1話 最初の印象
入学説明会の時に配られた紙を見て俺は自分のクラスに入り、黒板に貼られている座席表を見て自分の名前が書いてあった席に座る。
「あれが噂の暴力を奮ったっていう日暮匠か?」
「おいおいマジかよ!俺の近くじゃねえかよ!」
(暴力を奮った?そんなこと─)
そんなことは無いと思ったのだが、一つ思い当たる節があった。
俺、日暮匠は今日の朝少しばかり事件を起こしてしまった。とは言っても自己防衛に過ぎないことだ。
「じゃあ、お兄ちゃん起きるの遅かったから私先に行ってくるね!」
「行ってらっしゃい。俺も急いで行くから。」
「いいよ。別に急がなくても。時間もまだあるし。」
「まあ、そうだけどさ。気をつけろよ。」
普通は妹と一緒に登校しようとするシスコンな兄はいないだろう。だが、ここら辺は治安が悪かった。ナンパをしている奴らをよく見かける。友達をナンパから助けたこともある。

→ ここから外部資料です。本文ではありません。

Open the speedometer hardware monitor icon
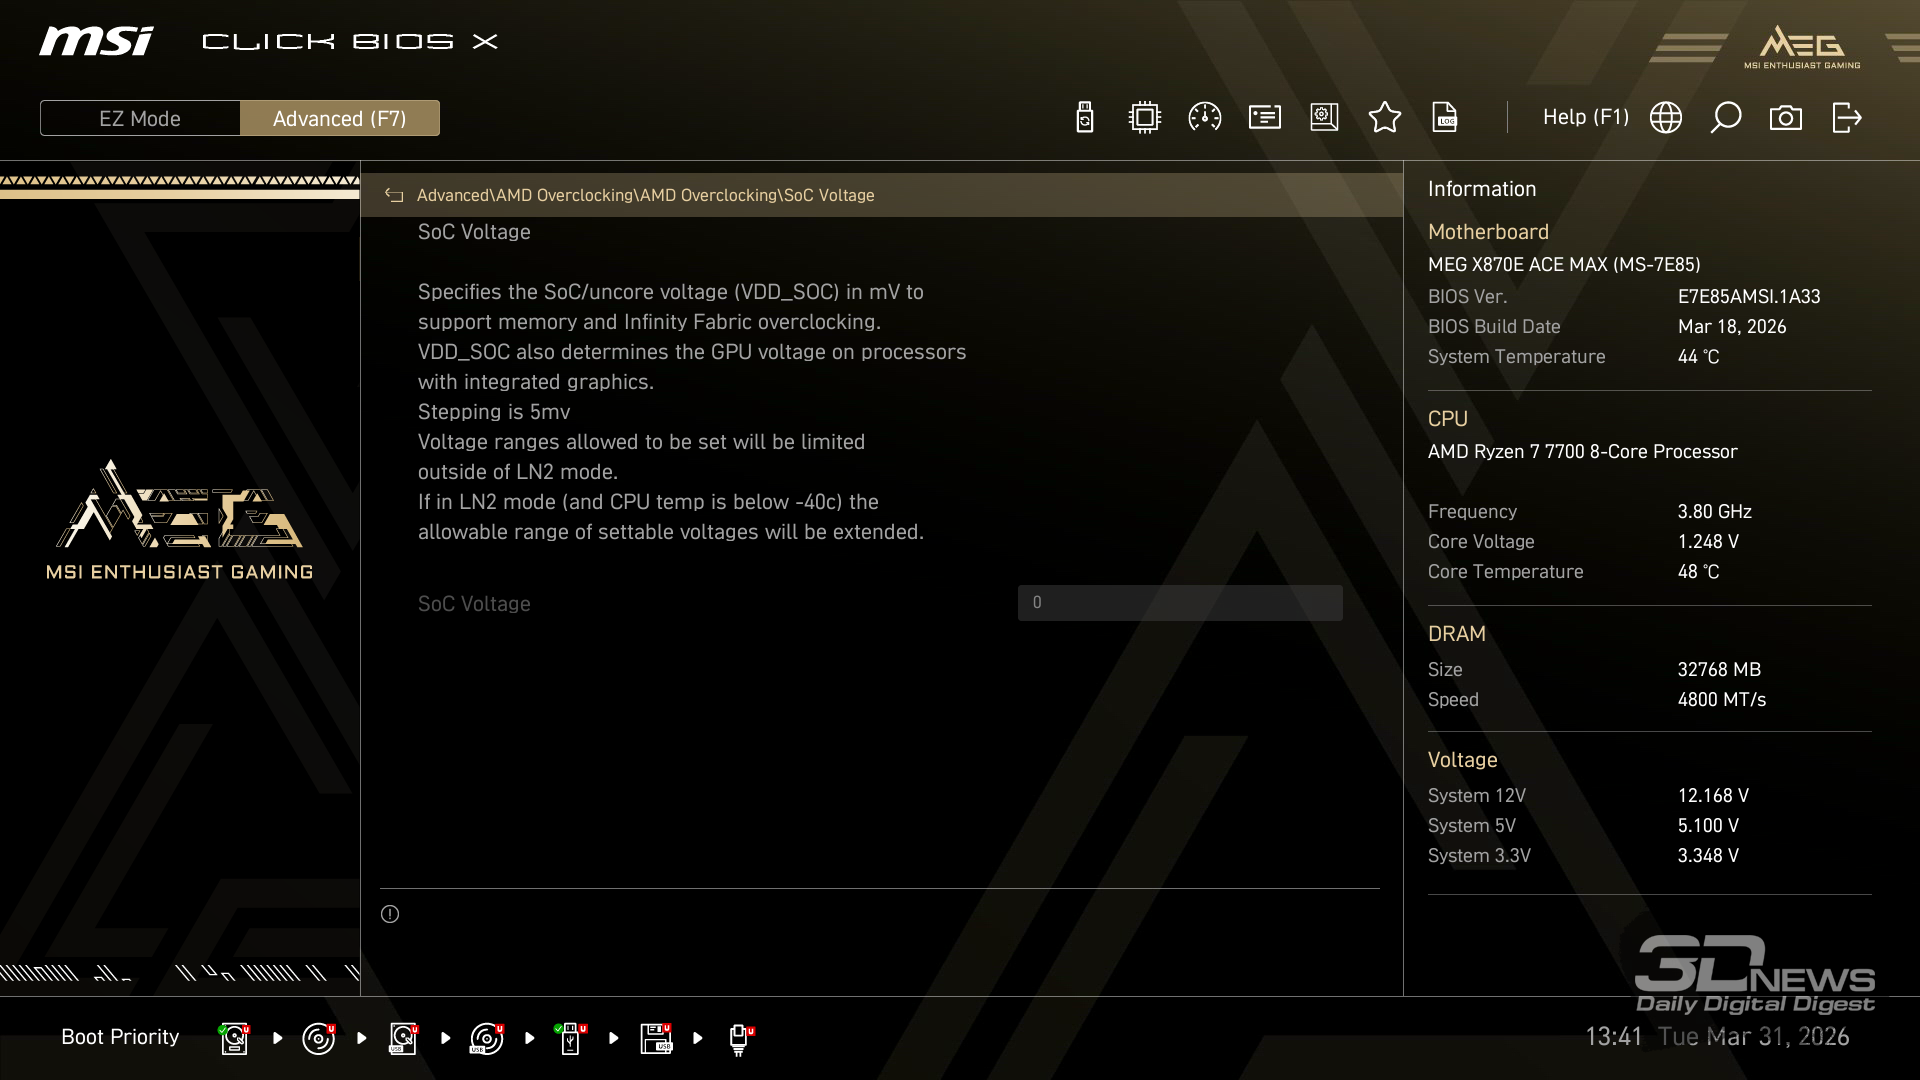 pyautogui.click(x=1204, y=118)
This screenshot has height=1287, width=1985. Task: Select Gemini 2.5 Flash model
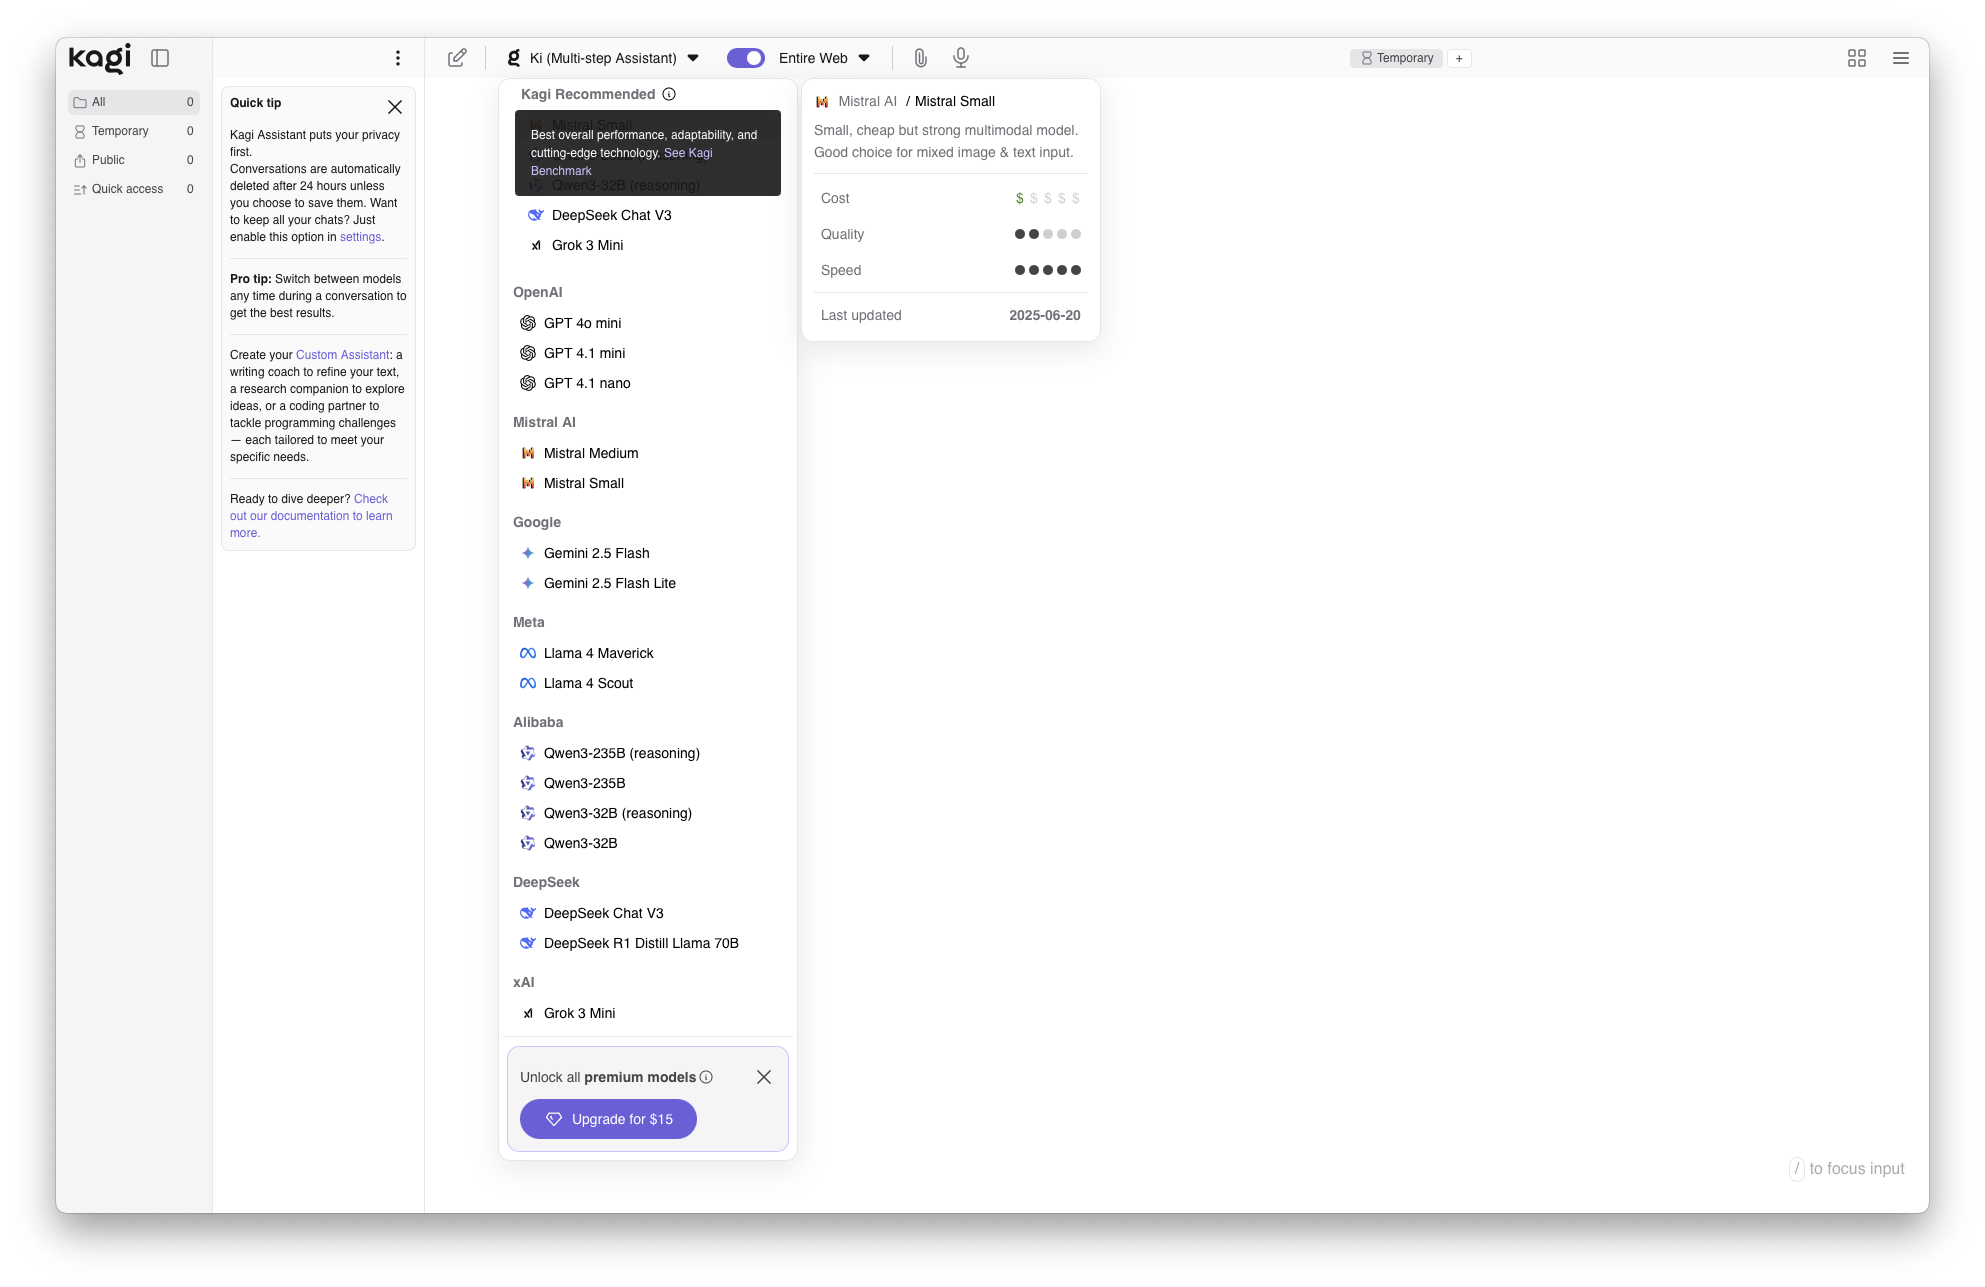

しかも、妹はスタイルも良く、超絶美少女だった。兄である俺も認めるほどの。さらに言えば妹はそれを自覚していない。兄である俺を無意識のうちに誘惑しているほどだ。風呂上がりはいつも下着姿で部屋をうろちょろしている。そんな妹が心配でいつも登下校をしていた。
しかし、今日は油断をしていた。妹と登校してる時にナンパしそうなやつはいなかったし、今日くらいは大丈夫だろうと思ってしまった、俺の詰めが甘かった。
俺は準備を整え自分の目を髪で隠し、メガネをかけ妹を追った。
10分ほど早歩きをしていると俺の視界にナンパをしている3人組が映った。ナンパをされてる奴は奇しくも俺の妹だった。それに気づいた俺は一直線にそいつらに向かって走った。
「そこのかわい子ちゃん。俺と一緒に遊ばねぇか?」
「嫌です!やめてください!」
「そう言わずによぉ!」
ガシッとその男は妹の腕を掴んだ。
「穢れた手で俺の妹に触れるんじゃねぇええええ!」
「な、なんだ!」
その男は気づいたが時すでに遅し。思い切り俺はその掴んでる腕を殴った。
「いってぇ!」
その叫びと同時に妹の腕を離したので俺は妹を抱いて逃げた。
たったこれだけの話である。別に3人組を一人残らず倒した訳でもない。妹の腕を掴んだ奴の腕を殴っただけだ。正当防衛である。
何故ここまで俺が悪者扱いされているのか。
考えられる理由は一つ。その3人組が俺と同じ高校であった。そして、高校で噂を流した。しかもかなり誇張して。それしか考えられない。
その噂が流れているためか、誰一人として話そうとするやつはいない。
これはこれは。どうやら俺はボッチ街道を歩むことになりそうだった。